I see your point. But isn't that only true for two-tailed tests? This sort of or...

lalaland1125 · on May 25, 2020

A one sided test is only valid if you know that it's not possible to get a result in the other direction. In the general case you don't know for certain that B can't be faster than A. One sided tests are almost always invalid as it's very difficult to know that the other direction is impossible.

If this doesn't make sense, I would recommend running simulations under the null hypothesis. You will see that 5% of the time you will falsely conclude that A < B and that in another 5% of the time you will conclude that B < A, leading to an overall false positive rate of 10%.

saeranv · on May 26, 2020

I think I'm finally starting to see the heart of the problem now.

> You will see that 5% of the time you will falsely conclude that A < B and that in another 5% of the time you will conclude that B < A, leading to an overall false positive rate of 10%.

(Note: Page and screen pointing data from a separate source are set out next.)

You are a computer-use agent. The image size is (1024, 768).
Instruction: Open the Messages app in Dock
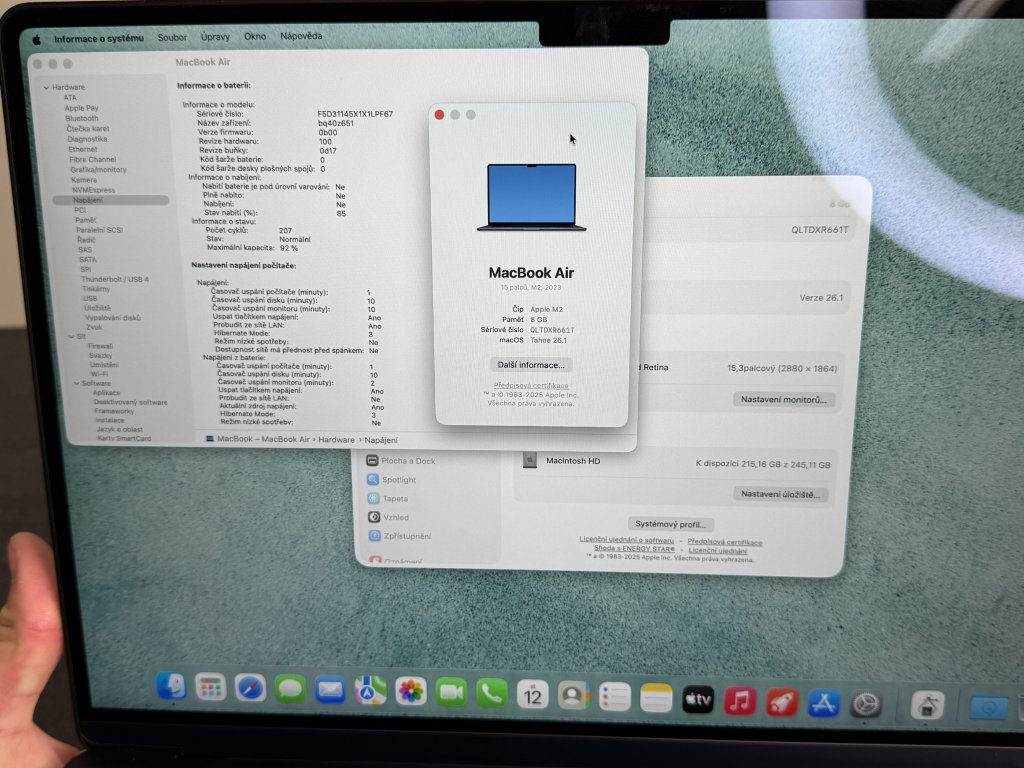point(290,689)
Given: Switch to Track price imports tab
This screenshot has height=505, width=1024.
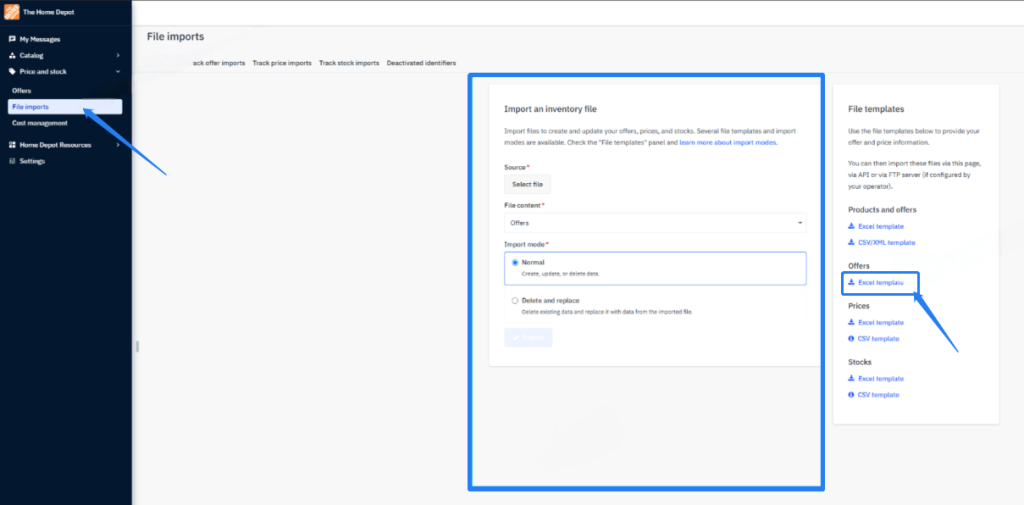Looking at the screenshot, I should [282, 63].
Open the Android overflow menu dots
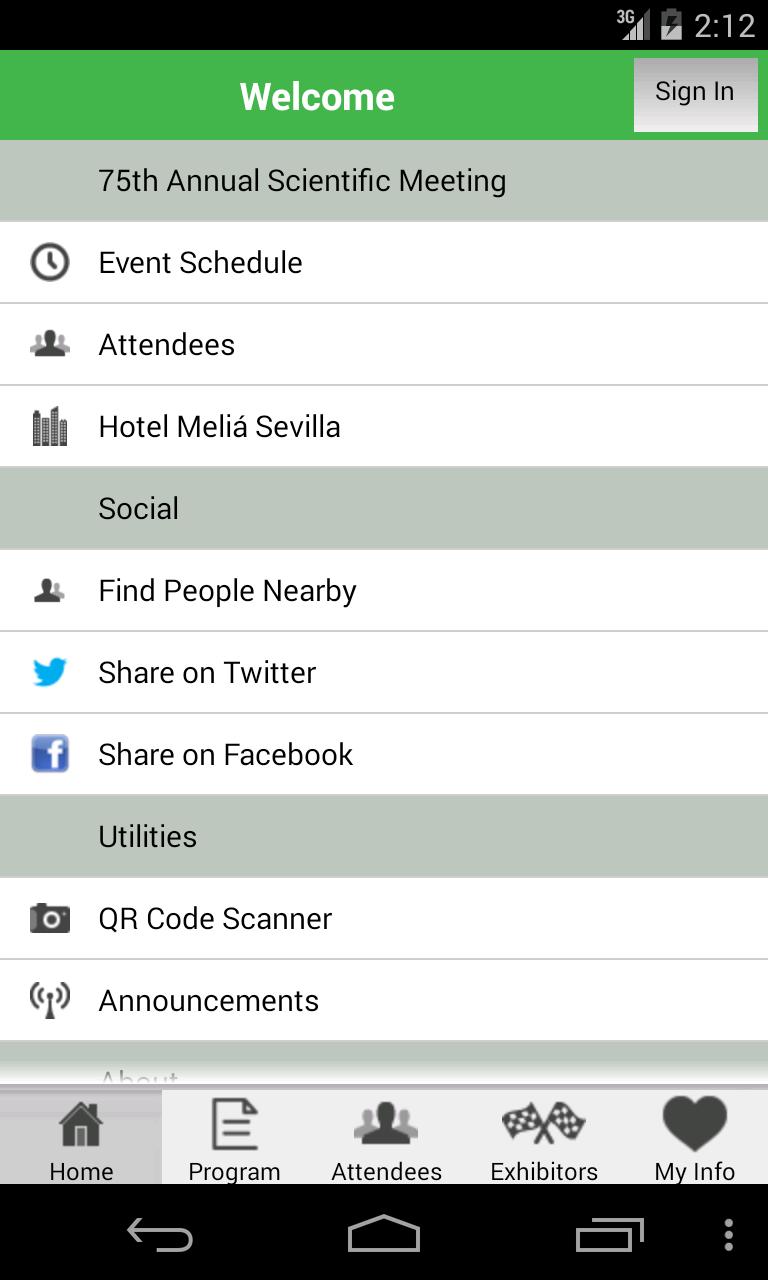Image resolution: width=768 pixels, height=1280 pixels. coord(728,1236)
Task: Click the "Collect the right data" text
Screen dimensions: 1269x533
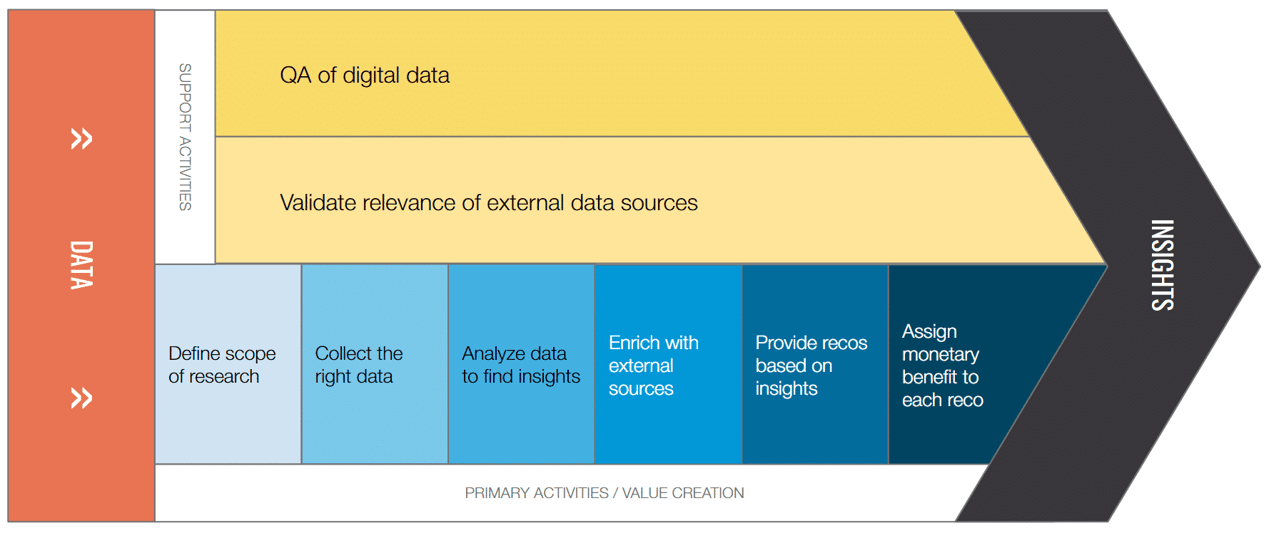Action: [x=359, y=365]
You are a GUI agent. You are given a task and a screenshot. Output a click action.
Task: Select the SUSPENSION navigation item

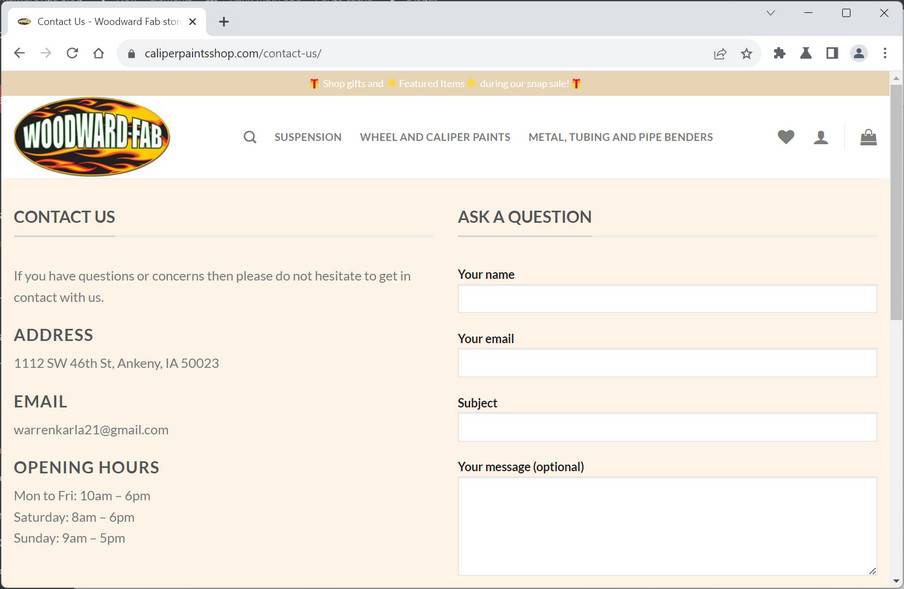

From my perspective, this makes perfect sense, since I know there is a 1 / 20 chance of getting 3 AAAs based on the combinations formula. Where I think I am having trouble is why the p value needs to be derived to account for both these extremes.

Earlier you wrote: > The main key to remember when deriving a p value is that you are computing the probability of seeing an outcome at least as extreme given the null hypothesis, not the probability of seeing your particular outcome.

This is where the confusion is coming from for me. Based on this definition of the p-value everything you say makes sense. But, I don't understand what the point of deriving a p value this way is, or what it tells us. And to clarify, I'm not saying your wrong, more that I just need to read up on p-value derivation to understand this.